Indaram mitram varunam agnim āhur atho divyah sa suparno garutmān, Ekam sad viprā bahudhā vadantyagnim yamam mātariśvānam āhuh” (dalam Somvir, 2001 : 4)
         Artinya :
         “Namaku adalah Indra, Mitra, Varuna, Agni, cahaya dan mempunyai sayap yang sangat indah. Oleh karena itu aku disebut Garutmāt. Demikian juga aku disebut sebagai Agni, Yama, dan Mātariśvan. Aku hanya satu akan tetapi para Sarjana menyebutku dengan nama yang berbeda-beda”.

            Mantra di atas tersebut terdapat dalam Rgveda yang membicarakan nama-nama para deva, yang terdapat dalam empat Veda. Supaya seseorang tidak salah paham akan keberadaan dewa-dewa, maka mantra tersebut menjelaskan bahwa semua nama dari dewa adalah nama Tuhan yang hakikatnya adalah satu.                   
            Seperti diketahui bahwa Tuhan mempunyai ribuan nama, tetapi bukan berarti Tuhan lebih dari satu. Kadang-kadang dinyatakan bahwa semua dewa menyatu dalam Indra (Rgveda III. 54. 17) atau dalam Agni (Rgveda II. 1) dan kadang-kadang satu dewa digambarkan sebagai semua dewa (Viśvadeva). Di sini konsep ketuhanan bersifat metafisik, karena Tuhan digambarkan dalam keadaan netral sebagai Ekam Sat yaitu Yang Esa. Dalam nyanyian tentang penciptaan dikatakan bahwa : “Yang Esa bernafas dengan kekuatan sendiri”. (Rgveda X.129.2) yang menggambarkan Yang Esa sebagai perwujudan netral. Pada nyanyian Yajur Veda (32.8) Tuhan dinyatakan dalam bentuk netral Tat Sat  (Yang Ada Itu) pada baris pertama dan sebagai Tuhan (Vibhu) dalam wujud jantan pada baris kedua. Inilah ajaran Advaita Veda. Tuhan digambarkan sebagai perwujudan yang tertinggi dan memenuhi seluruh alam dan seluruh alam menyatu pada Dia.

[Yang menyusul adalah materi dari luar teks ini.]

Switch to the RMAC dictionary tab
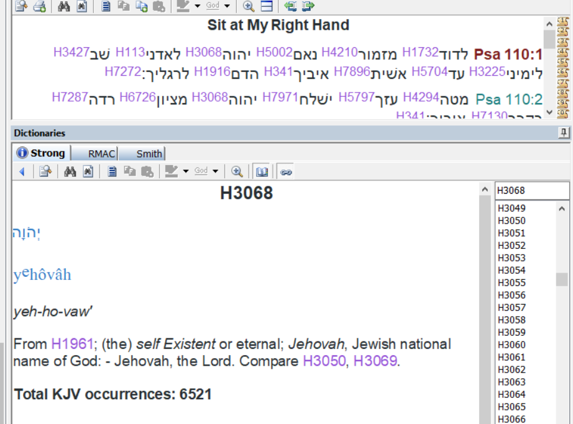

            Yatra viśvam bhavatyekanīdam (Yajur Veda 32.8)
            Padanya seluruh alam semesta menjadi satu rumah (Sura,1993: 202).

            Advaita ini mencakup monoteisme dalam arti yang murni dan filosofis. Monoteisme mengenal satu Tuhan, satu menguasai semua. Akan tetapi di luar itu terdapat konsep Advaita Veda : Satu dalam yang banyak dan yang banyak dalam yang satu.

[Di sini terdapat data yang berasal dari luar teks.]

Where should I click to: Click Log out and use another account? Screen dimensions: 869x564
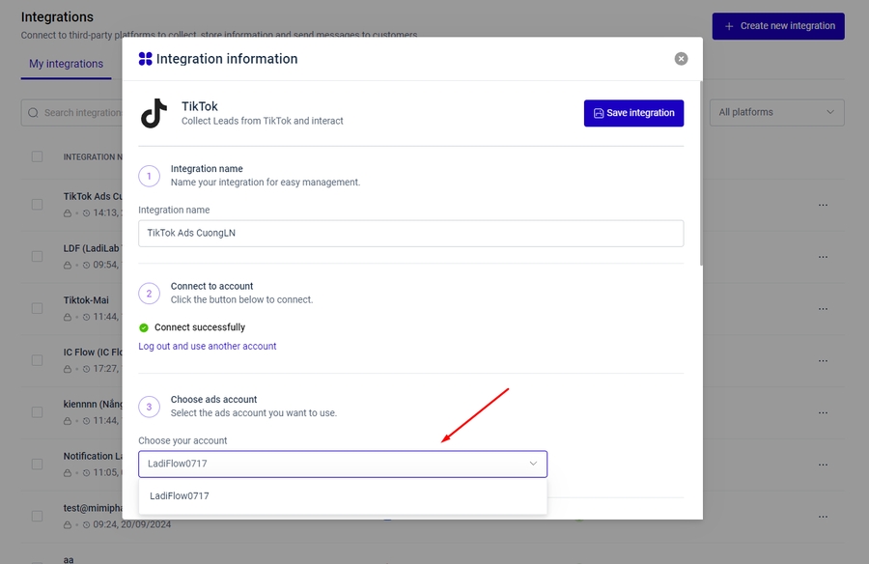click(x=208, y=346)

            Rgveda : X.90.2 menyebutkan : Purusa evedam sarvam yad Bhūtam yacca bhavyam, Utāmrtatvasyeśāno yad annenāti rohati”(dalam Somvir, 2001 : 32)
         Artinya :
            “Apapun yang ada di dunia ini, apapun yang telah terjadi dan apapun yang akan terjadi, semua itu adalah Purusa. Dia adalah rajanya moksa. Dia juga rajanya yang tumbuh dari makanan”                           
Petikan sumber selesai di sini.